#### [SELECTED EXCERPT]
The January 2009 Freebase dump is about 500 MB in size.  Inside a bzip-compressed files,  you’ll find something that’s similar in spirit to a Turtle RDF file,  but is in a simpler format and represents facts as a collection of four values rather than just three.

Your Own Personal Freebase

To start exploring and extracting from Freebase,  I wanted to load the database into a star schema in a mysql database — an architecture similar to some RDF stores,  such as ARC.  The project took about a week of time on a modern x86 server with 4 cores and 4 GB of RAM and resulted in a 18 GB collection of database files and indexes.

This is sufficient for my immediate purposes,  but future versions of Freebase promise to be much larger:  this article examines the means that could be used to improve performance and scalability using parallelism as well as improved data structures and algorithms.

#### [REQUIREMENT]
Set down everything from "Your Own Personal" down to "structures and algorithms." in the Freebase excerpt, word for word.

#### [RAW DATA]
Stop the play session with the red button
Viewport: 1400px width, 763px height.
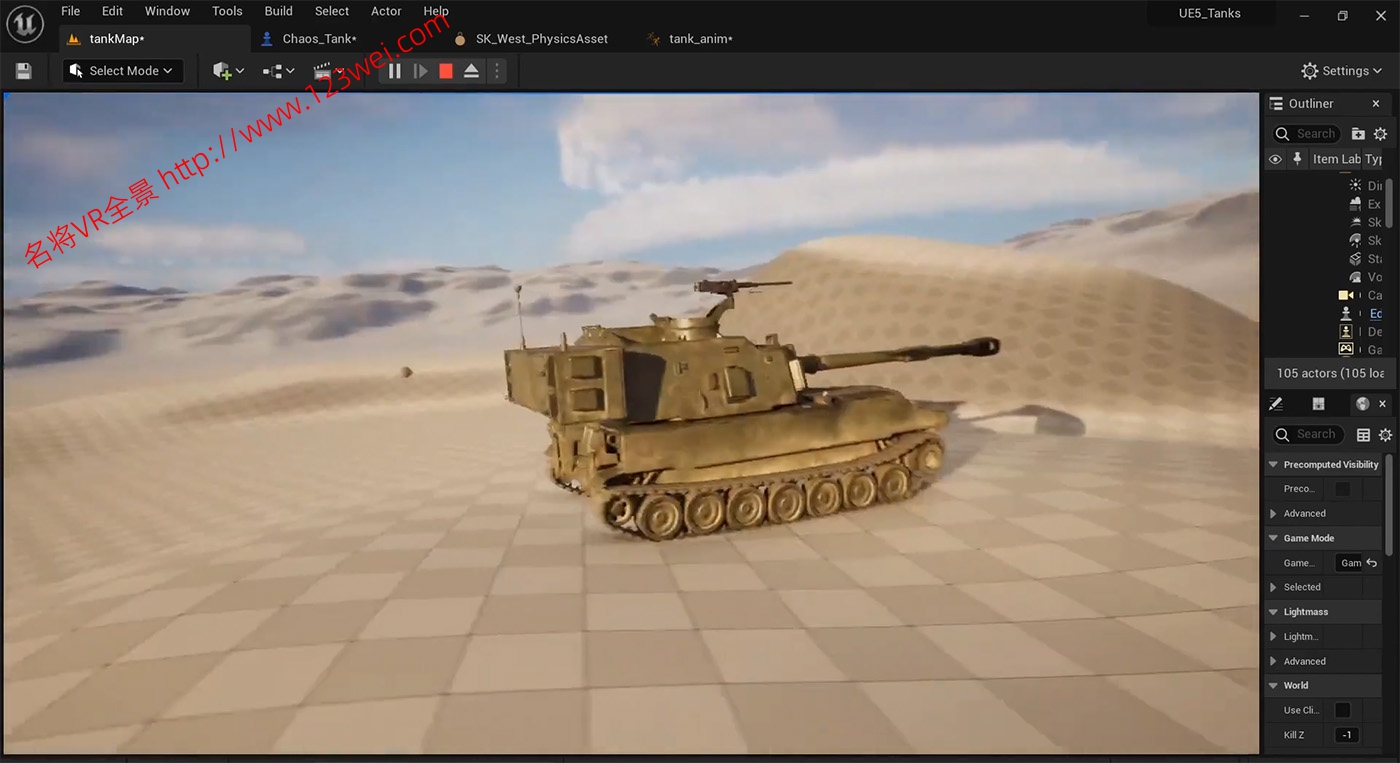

#### [FULL RESPONSE]
Your Own Personal Freebase

To start exploring and extracting from Freebase,  I wanted to load the database into a star schema in a mysql database — an architecture similar to some RDF stores,  such as ARC.  The project took about a week of time on a modern x86 server with 4 cores and 4 GB of RAM and resulted in a 18 GB collection of database files and indexes.

This is sufficient for my immediate purposes,  but future versions of Freebase promise to be much larger:  this article examines the means that could be used to improve performance and scalability using parallelism as well as improved data structures and algorithms.